For more information please contact J. Harshbarger

How to cite

TBD

Acknowledgments

DEIVA visualization conceptualized and prototyped by Anton Kratz.

Project-χ implementation of DEIVA developed by Jayson Harshbarger with inspiration from DESeq2IVA (Shiny version) and significant input from Anton Kratz.

This work was supported by a research grant from the Japanese Ministry of Education, Culture, Sports, Science and Technology (MEXT) to the RIKEN Center for Life Science Technologies.

Source Code License

MIT License

Copyright (c) 2016 RIKEN, Japan.

Permission is hereby granted, free of charge, to any person obtaining a copy of this software and associated documentation files (the "Software"), to deal in the Software without restriction, including without limitation the rights to use, copy, modify, merge, publish, distribute, sublicense, and/or sell copies of the Software, and to permit persons to whom the Software is furnished to do so, subject to the following conditions:

The above copyright notice and this permission notice shall be included in all copies or substantial portions of the Software.
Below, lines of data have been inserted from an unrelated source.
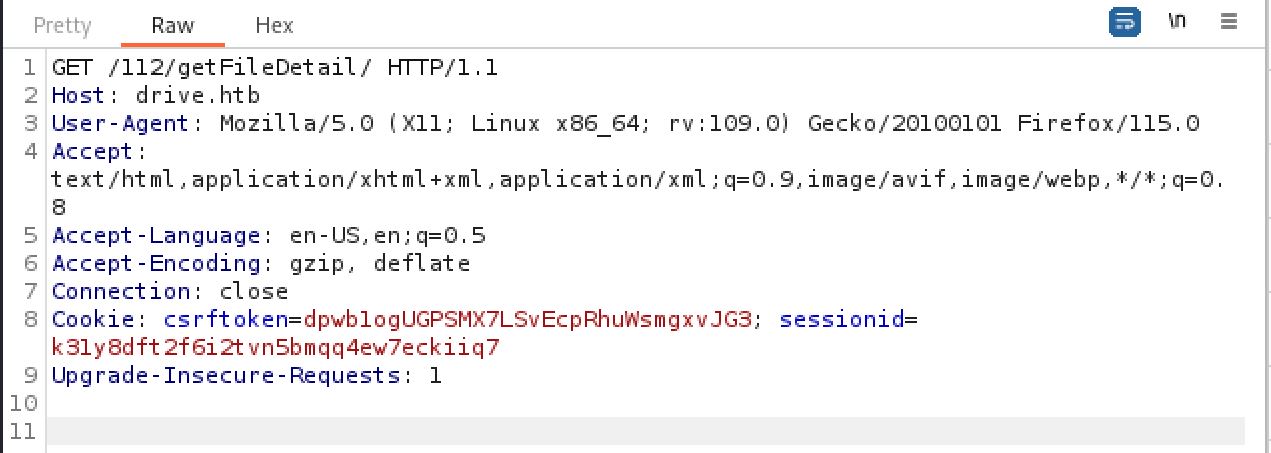
Task: Open the Hex tab
Action: click(274, 25)
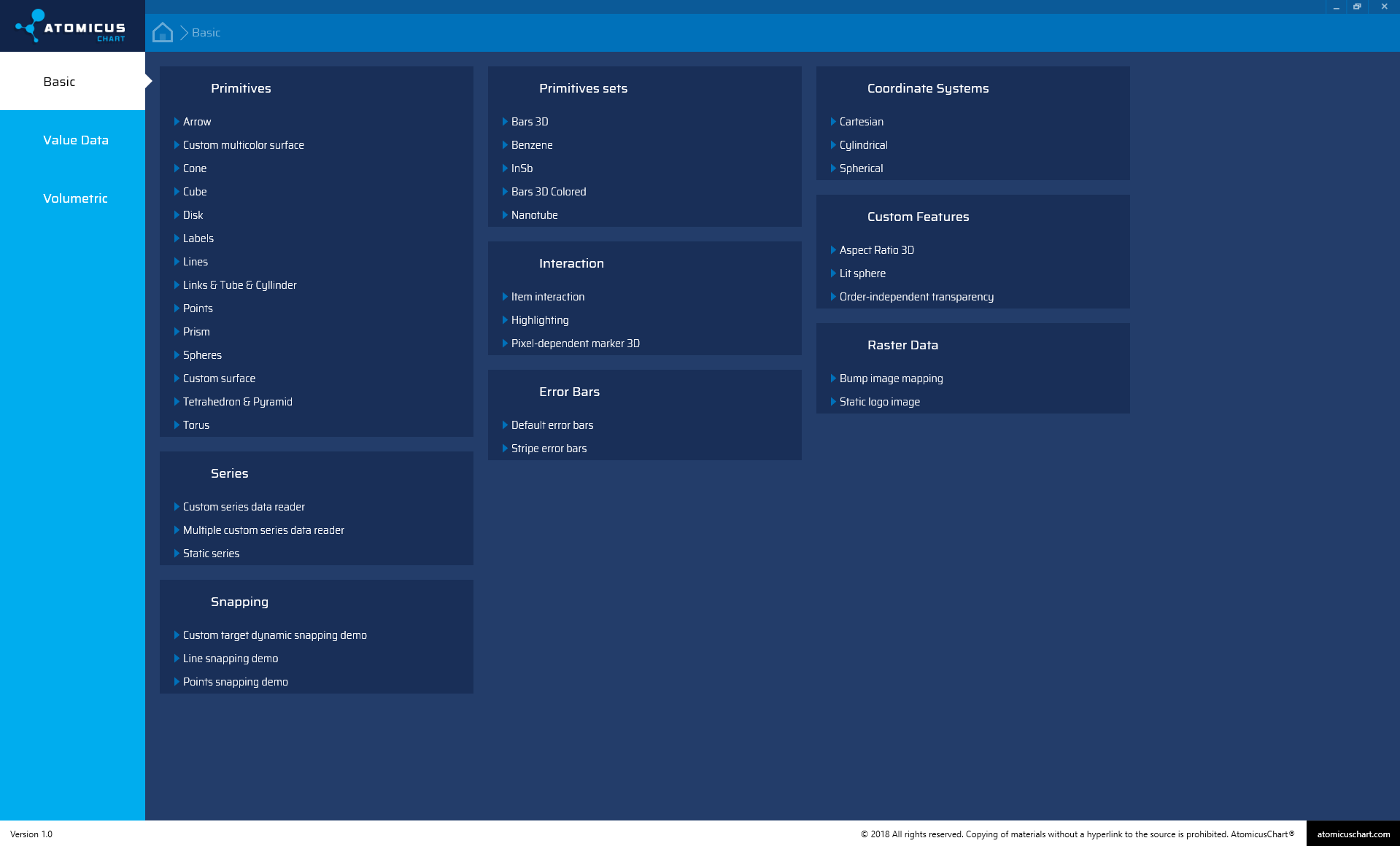The image size is (1400, 846).
Task: Click the triangle marker beside Cartesian
Action: (833, 122)
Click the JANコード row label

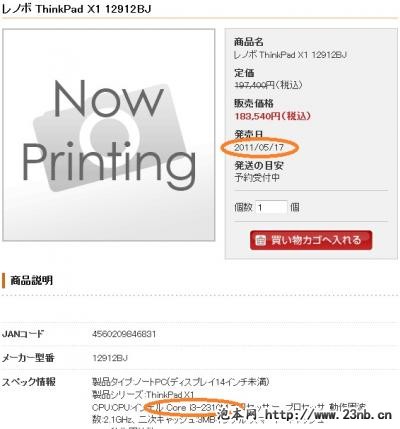click(23, 334)
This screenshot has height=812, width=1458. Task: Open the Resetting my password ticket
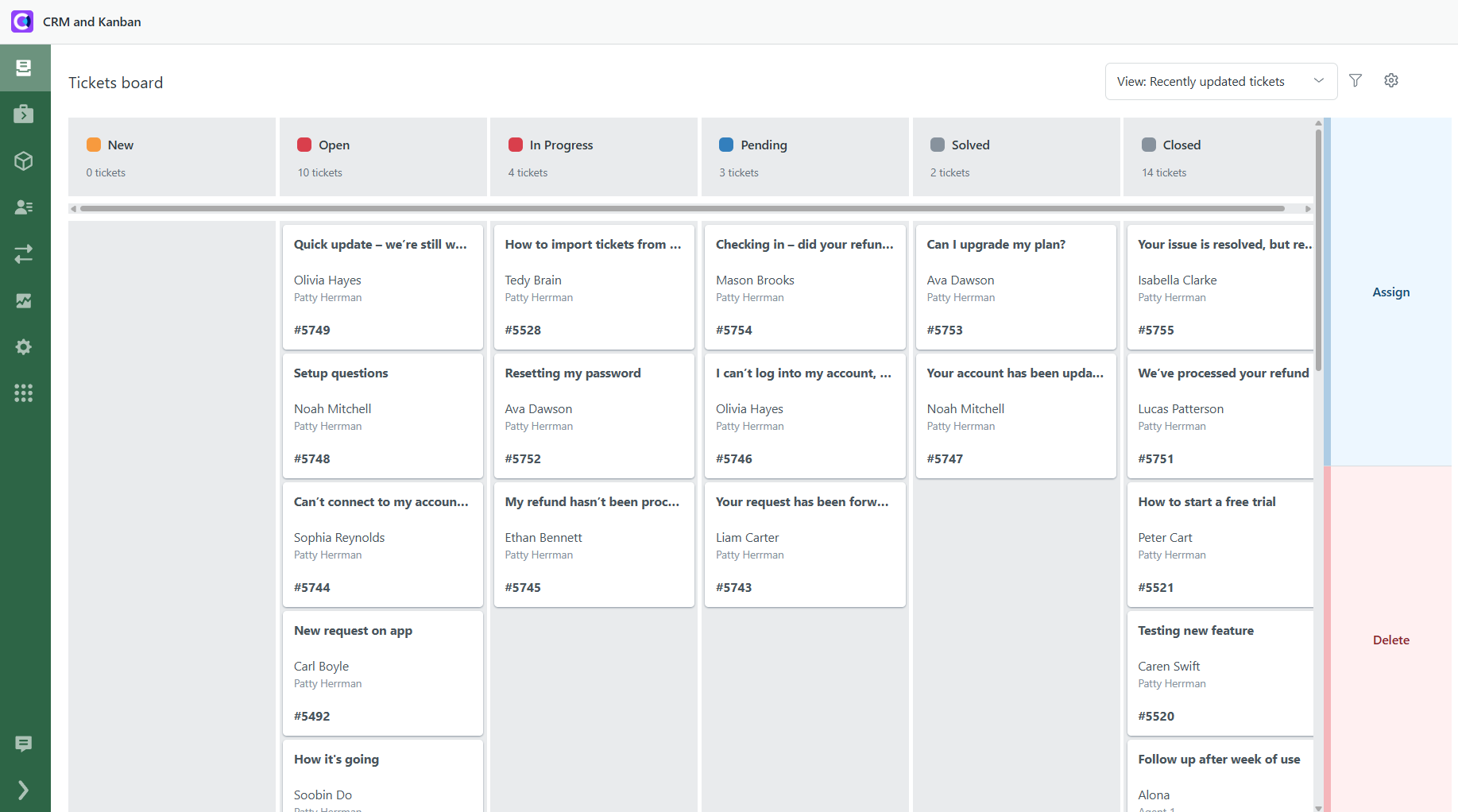pyautogui.click(x=594, y=416)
THE SOFTWARE IS PROVIDED "AS IS", WITHOUT WARRANTY OF ANY KIND, EXPRESS OR IMPLIED, INCLUDING BUT NOT LIMITED TO THE WARRANTIES OF MERCHANTABILITY, FITNESS FOR A PARTICULAR PURPOSE AND NONINFRINGEMENT. IN NO EVENT SHALL THE AUTHORS OR COPYRIGHT HOLDERS BE LIABLE FOR ANY CLAIM, DAMAGES OR OTHER LIABILITY, WHETHER IN AN ACTION OF CONTRACT, TORT OR OTHERWISE, ARISING FROM, OUT OF OR IN CONNECTION WITH THE SOFTWARE OR THE USE OR OTHER DEALINGS IN THE SOFTWARE.